Enquanto o patriciado romano rende homenagens ao prefeito dos pretorianos e a galera de Helvídio se afasta conduzindo em seu bojo quatro corações angustiados, sigamos a jovem cristã nas suas primeiras horas de amargura e sacrifício.

 

Saindo da casa paterna, Célia atravessou ruas e praças, receosa de encontrar alguém que a reconhecesse no seu doloroso caminho…

Conchegava o pequenino de encontro ao coração, como se ele fora seu próprio filho, tal o enternecimento que a sua figura lhe inspirava.
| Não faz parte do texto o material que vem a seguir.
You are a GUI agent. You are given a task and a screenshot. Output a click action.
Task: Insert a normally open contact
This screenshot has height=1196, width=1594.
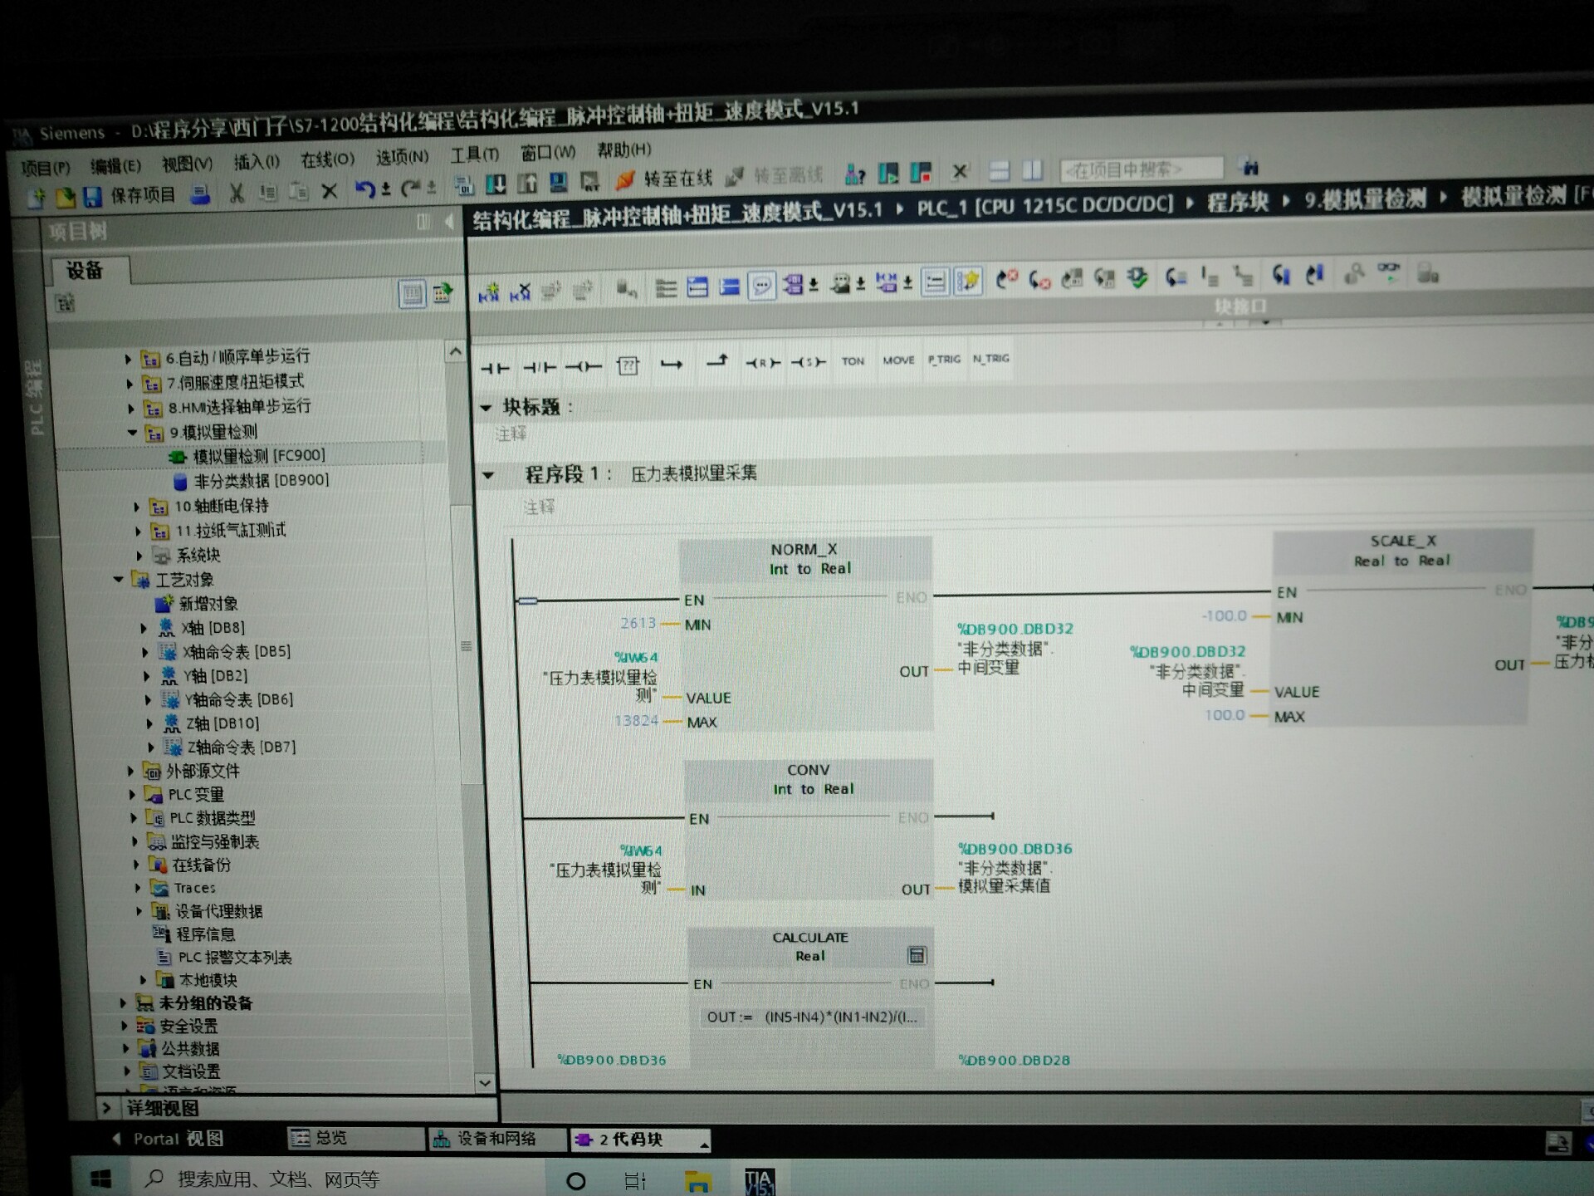[x=496, y=367]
Depois de errar longamente, presa de acerbas meditações, sentiu que o Sol ia muito alto e precisava cuidar da nutrição do inocentinho. Atravessara os bairros aristocráticos, encontrava-se agora junto à ponte Fabrícius,  cheia de cansaço, extenuada. Além do Tibre, surgiam as modestas edificações dos judeus e dos libertos pobres; ali estava a famosa Ilha do Tibre,  onde outrora se ergueram os templos de Licaônio e o de … A seu lado passavam os filhos da plebe, inquietos e apressados. De vez em quando, surgiam soldados da marinha, da frota de Ravena,  aquartelados no Trastevere  e que lhe deitavam olhares libidinosos. Cansada dirigiu-se a uma casa de judeus, onde uma mulher do povo deu-lhe de comer, provendo-a de tudo quanto necessitava o pequenino. Mais confortada, levando uma pequena provisão de leite de jumenta, a filha de Helvídio continuou a dolorosa peregrinação pelas vias públicas, como se aguardasse uma inspiração feliz para o seu penoso destino.

 

À tarde, porém, voltou ao mesmo ponto, nas proximidades do qual fora socorrida pelos mais humildes.

Triste e só, descansou num dos ângulos da ponte Fabrícius,  ora contemplando os transeuntes mal vestidos, ora fixando as águas do Tibre, com o coração envolto em dolorosas cismas.

Aos poucos, o sol se escondia lentamente, dourando ao longe as derradeiras nuvens do horizonte.

Um vento frio, cortante, começava a soprar em todas as direções.

Contemplando os operários pobres que se recolhiam aos lares, a jovem cristã aconchegou mais fortemente ao peito a mísera criancinha. Sentindo-se desalentada, começou a orar e lembrou-se que Jesus também andara no mundo, ao desamparo, experimentando um suave consolo nessa reminiscência evangélica. Contudo, pungente saudade do lar feria-lhe o coração sensível e carinhoso. Mulheres do povo, depois das fainas penosas do dia, regressavam à casa com uma auréola de júbilo tranquilo a lhes transparecer no rosto, enquanto que ela, filha de patrícios, sentia-se acabrunhada ante as incertezas da sorte e exposta ao frio cortante do crepúsculo…

Entretanto sempre o pequenino, como se quisesse furtá-lo ao ar glacial da tarde, mau grado à sua fé e resignação, não pôde conter o pranto, refletindo amargamente no seu penoso destino!…

As grandes nuvens, batidas de sol, esmaeciam-se pouco a pouco, dando lugar às primeiras estrelas.




de Emmanuel — A Coluna Lactaria no Mercado de Legumes, ou Forum Olitorium, era o local onde se expunham, diariamente, os recém-nascidos enjeitados.

 

de Emmanuel — A Ponte Fabrícius  foi depois denominada Ponte di Quatri Capi, em vista de uma estátua de Jânus Quadrifons,  posta à entrada da praça. Foi construída de pedra, depois da conjuração de Catilina.